We should never trust the insurance companies with our medical records. Why? For one, they sell it to big data companies to make money. Secondly, they use it to find ways to save money on our health. Lastly, they are targets of hackers who are trying to steal and sell it.
- The addition of a new potential for profiting from hacking could increase the “demand” side of the equation for records, increasing the likelihood of attacks and the need for healthcare organizations to stiffen defenses.
- In late June, a hacker known as “The Dark Overlord” reported the theft of nearly 10 million patient medical records from providers and a major insurer and put them on the Dark Web market where hackers conduct buy and sell data taken from a variety of sources.
- However, security pros were stunned by the scope of this data sale—that so many records from multiple healthcare organizations were being openly made available for sale either in mass or in part, with a total value of more than $800,000.
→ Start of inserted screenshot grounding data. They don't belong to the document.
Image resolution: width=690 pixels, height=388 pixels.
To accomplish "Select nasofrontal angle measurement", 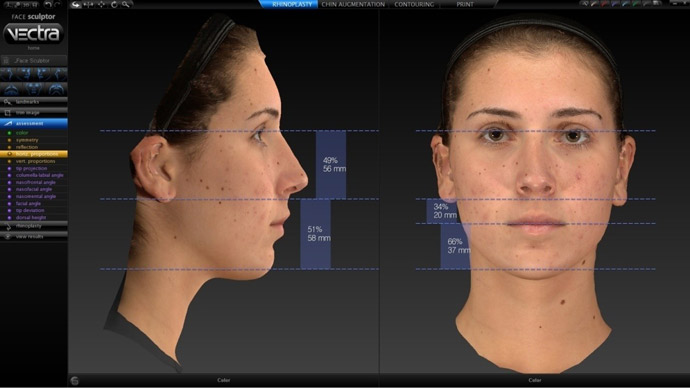I will tap(35, 182).
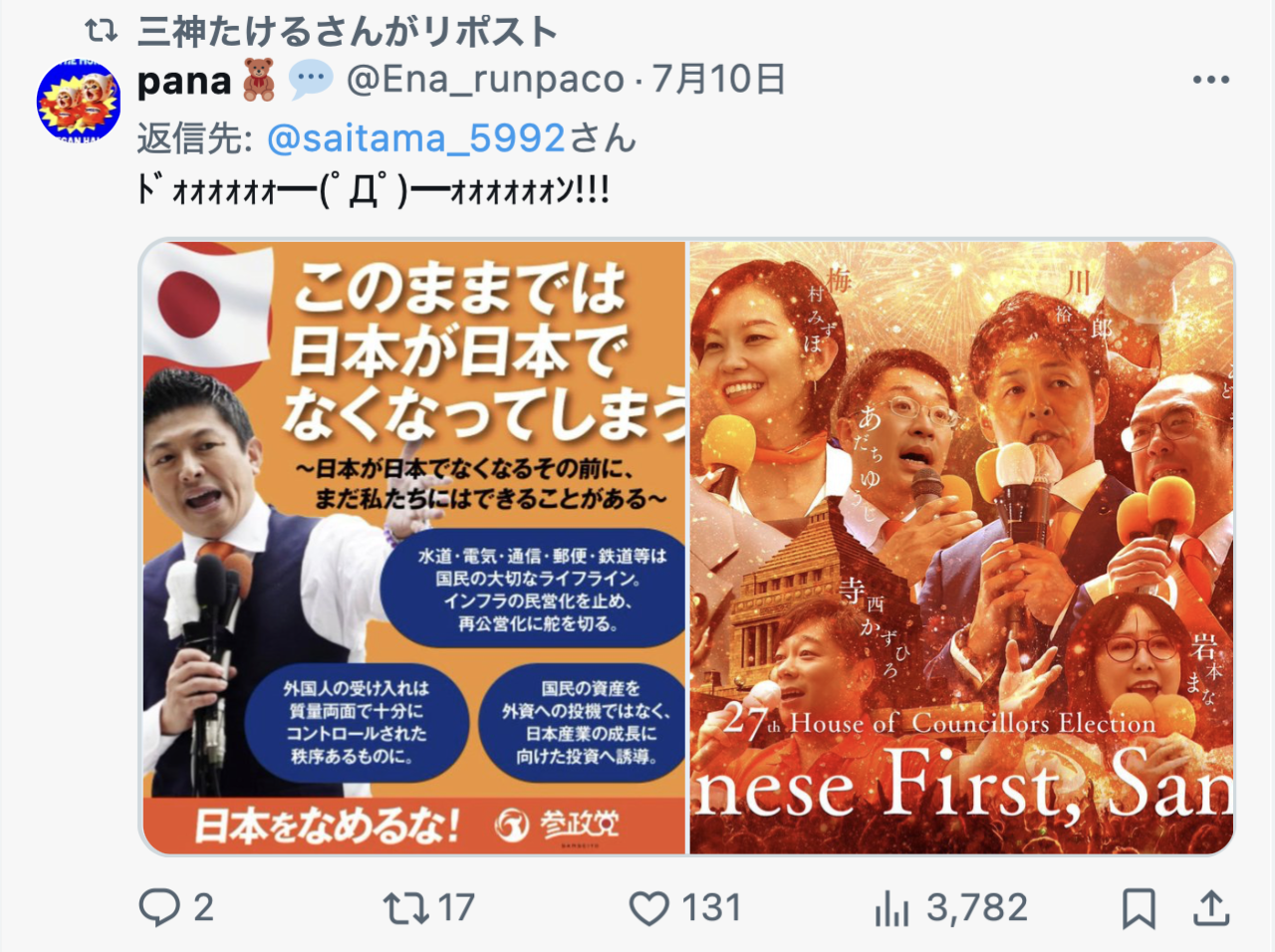Repost this post using the retweet icon
Screen dimensions: 1275x952
coord(404,908)
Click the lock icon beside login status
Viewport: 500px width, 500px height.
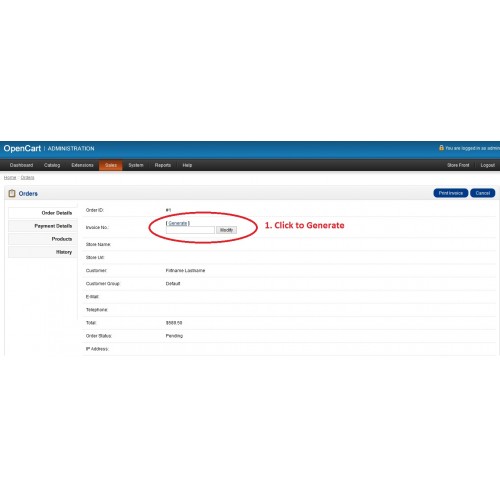[x=441, y=148]
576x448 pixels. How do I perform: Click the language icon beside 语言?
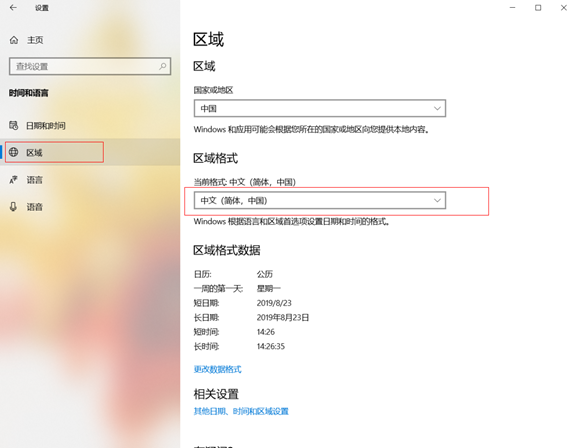(x=14, y=180)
- However, the hacker also attempted to extort at least one victim to pay ransom as another vehicle for monetizing the haul, says Christos Dimitriadis, PhD, chair of the ISACA board of directors, a trade group previously known as the Information Systems and Control Association.
- Hackers can go through the records they have stolen, identify healthcare CEOs and other top leaders who have medical records they would not want to see made public, and blackmail them, Cunningham warns.
The answer to this, using my limited technological knowledge, is that you should probably keep your own medical records on you, which are encrypted and used only when you see a doctor or go to the hospital. Don’t let the health insurance companies have it. When is the last time they could be trusted with anything?